By HIBA DAWOOD, UPI Correspondent   |   July 18, 2008 at 4:13 PM   |   Comments

In its Friday editorial, the al-Ittihad newspaper of the Patriotic Union of Kurdistan said that until today, there has been no mutually agreed upon global definition of "terrorism" or "terrorist."

With the headline "Terrorism and resistance in Iraq," the editorial said even lawmakers at the major world powers have failed to reach an agreement on the specific definition of these terms.

The editorial said some people hold to the perception that a terrorist is tantamount to a freedom fighter, while others consider freedom fighters to be terrorists.

It noted that in many cases, terrorist leaders are treated and given the name of a "state leader" or a "man of peace."

"Terrorism existed in the world since recorded history and will be present as long as conflict exits between good and evil," the editorial said.

It described the United Nations as ignorant in its inability to find an inclusive definition of terrorism or sign an international agreement to combat the problem.

This editorial, the newspaper said, is not an attempt to find a common definition of terrorism but an attempt to analyze the depth of events thoroughly.

It said the security situation in Iraq during the last five years has many riddles and questions that need to be answered.
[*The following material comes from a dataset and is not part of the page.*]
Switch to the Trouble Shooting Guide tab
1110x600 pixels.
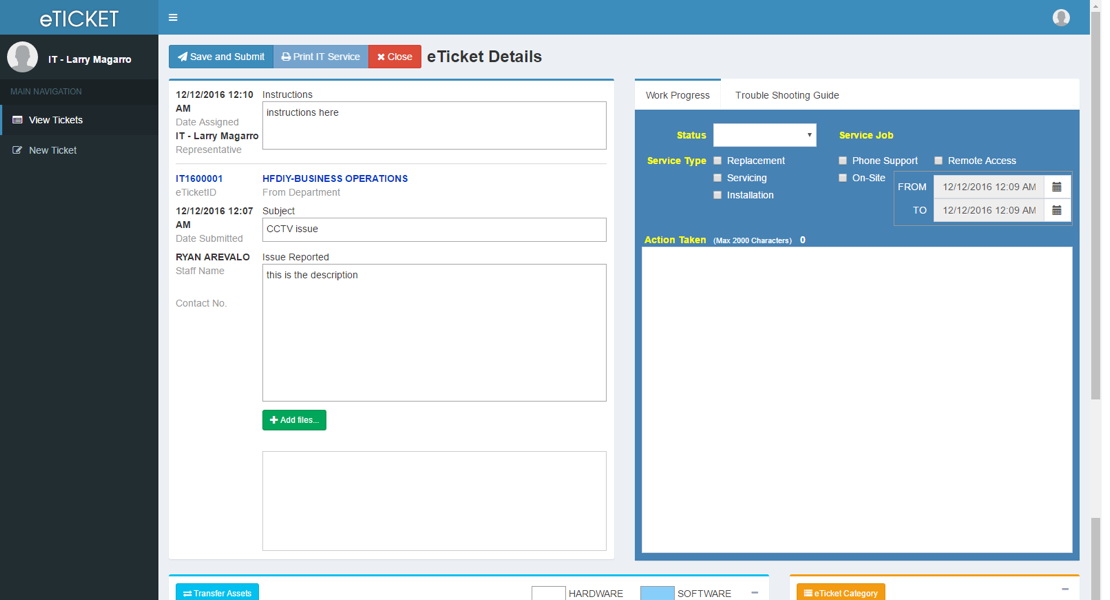click(788, 95)
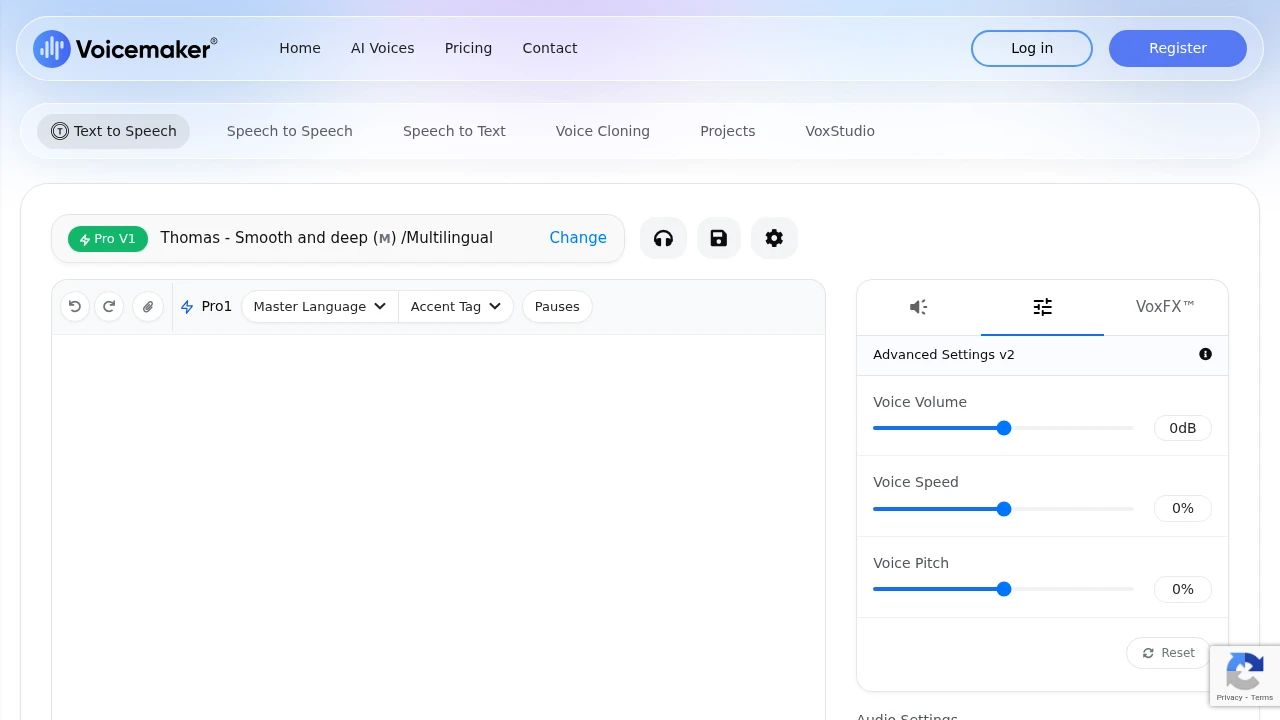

One of these riddles is the notion that the Iraqi "resistance" has killed many more Iraqi civilians than American or British forces.

The newspaper of the party of Iraqi President Jalal Talabani discredited the so-called resistance for its failure to adequately identify itself or reveal its source of support, training and funding.

"What resistance is it that kidnaps men and women and slaughters Arabs and Westerners, videotapes it and sells them on the market or posts them on the Internet?" the paper asked.

The editorial pointed to the 2004 executions of Margaret Hassan, the British national who directed humanitarian relief organization CARE International in Iraq, and 12 workers from Nepal as some of the victories claimed by the "resistance."

"The killers of these innocents and the thousands of other Iraqis are themselves victims of these criminals, fascists and terrorists. ... There is no way whatsoever that the groups that carried out these atrocious attacks belong to any religion or just principle," the newspaper said.

It also noted the U.S "occupation" is not an excuse to justify the crimes of terrorists committed against Iraqi civilians and foreign workers.

The newspaper accused remnants of the Fedayeen Saddam militia of Saddam Hussein of being thirsty for blood and noted they are the ones who gave a negative impression to the real resistance that is represented by Iraqi national and political powers.

There should have been major demonstrations not only in Iraq but also in the Arab and Islamic world to condemn these terrorism actions, it said.

It condemned the choice of the people to remain silent and oblivious to such atrocities carried out by these criminal groups.

"Silence and carelessness are equivalent to support and encouragement for more terror attacks against civilians, even if the majority of people disagreed with them," it said, in an attempt to encourage intellectuals and the public in the Arab and Muslim world to condemn the terrorist attacks.

It said that by not uniting the voice of the people against terrorist attacks, they are paying the price by sacrificing their freedom and democracy.

Arabs and Muslims who ignorantly mixed politics with religion, the editorial said, lost not only their political voice but their religious one as well.

The daily al-Ittihad concluded by saying the people of Iraq, Afghanistan and Palestine have paid, and are still paying, the price for not taking serious action against radical movements during the past 30 years. As a result, it has become a crisis the people around the world suffer from today.